Oui, car cela marche. Il faut informer les jeunes sur les mesures incitatives, mais pour ce faire, il faut vraiment mouiller la chemise. Dans ma région, de jeunes internes viennent faire des gardes pendant le week-end pour découvrir l'exercice en Lozère. Des contrats sont passés avec des étudiants, avec des internes en troisième cycle d'études médicales. Le conseil général de la Lozère est allé jusqu'à organiser des week-ends de découverte du département, ouverts aux étudiants en médecine de deuxième et troisième cycles : une trentaine d'étudiants de la faculté de médecine de Montpellier sont ainsi venus, on leur a fait découvrir le département du point de vue touristique, on leur a fait faire du rafting ; bref, on a tout fait pour leur vendre l'exercice en Lozère. Parallèlement, les collectivités locales ont participé au financement de maisons de santé pluri-professionnelles. Bref, toute une action d'accompagnement a ainsi été engagée, proprement extraordinaire. Résultat des courses : le nombre d'étudiants qui envisage de s'installer d'ici deux à trois ans dans le département représente l'équivalent de 10 % de sa population de médecins généralistes. Aucun département de France n'atteint un tel taux : la moyenne se situe généralement en dessous de 5 %, sachant que la durée moyenne de vie professionnelle d'un médecin est de l'ordre de vingt-cinq ans. Il faut donc multiplier et accompagner les mesures incitatives, et en informer les jeunes.

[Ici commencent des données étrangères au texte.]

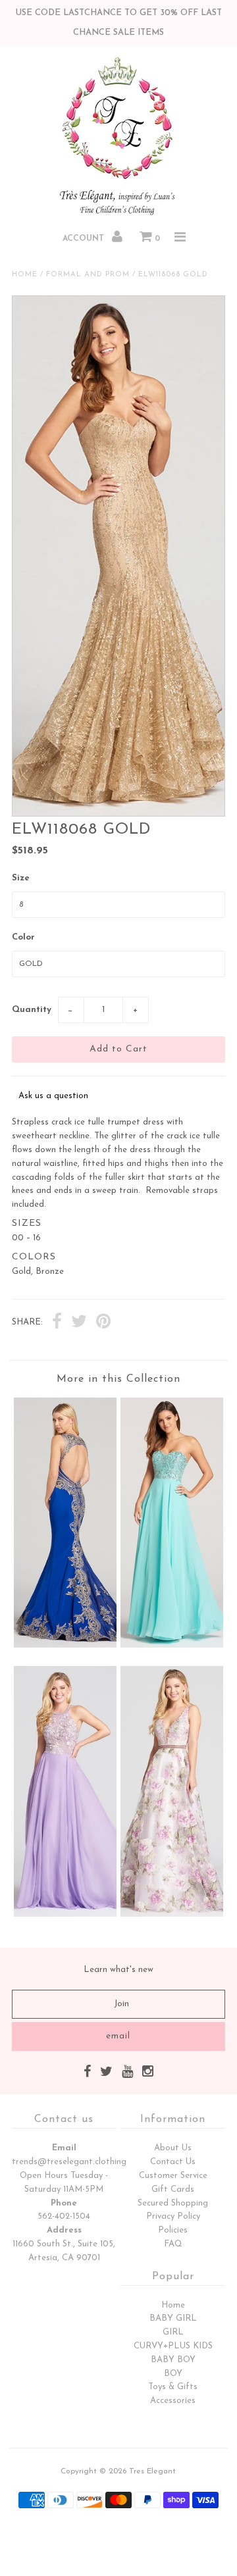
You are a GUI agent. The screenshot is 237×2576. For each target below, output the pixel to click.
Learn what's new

Les mesures d'accompagnement, ce sont aussi les maisons de santé pluri-professionnelles, qui favorisent le travail en équipe. C'est ce que veulent les jeunes générations. Ce sont aussi les contrats territoriaux de médecine ambulatoire, les praticiens territoriaux de médecine générale (PTMG) devenant, avec la loi de financement de la sécurité sociale pour 2015, les praticiens territoriaux de médecine ambulatoire. Ces mécanismes incitatifs vont dans le bon sens et nous y sommes favorables. Mais si l'on ne veut pas en faire des mécanismes désincitatifs, il ne faut pas créer de nouvelles obligations pour le praticien territorial de médecine ambulatoire. Comprenons-nous bien : je ne veux pas favoriser l'installation de praticiens de secteur 2 ; je ne veux pas non plus que les praticiens qui s'installent dans le cadre de ces contrats ne fassent pas de prévention ou ne participent pas à la permanence des soins. Mais si vous voulez attirer les jeunes, encore faut-il que la mariée soit belle ! On n'attire pas les mouches avec du vinaigre… Il faut tenir compte de tous ces éléments, plus encore dans les DOM.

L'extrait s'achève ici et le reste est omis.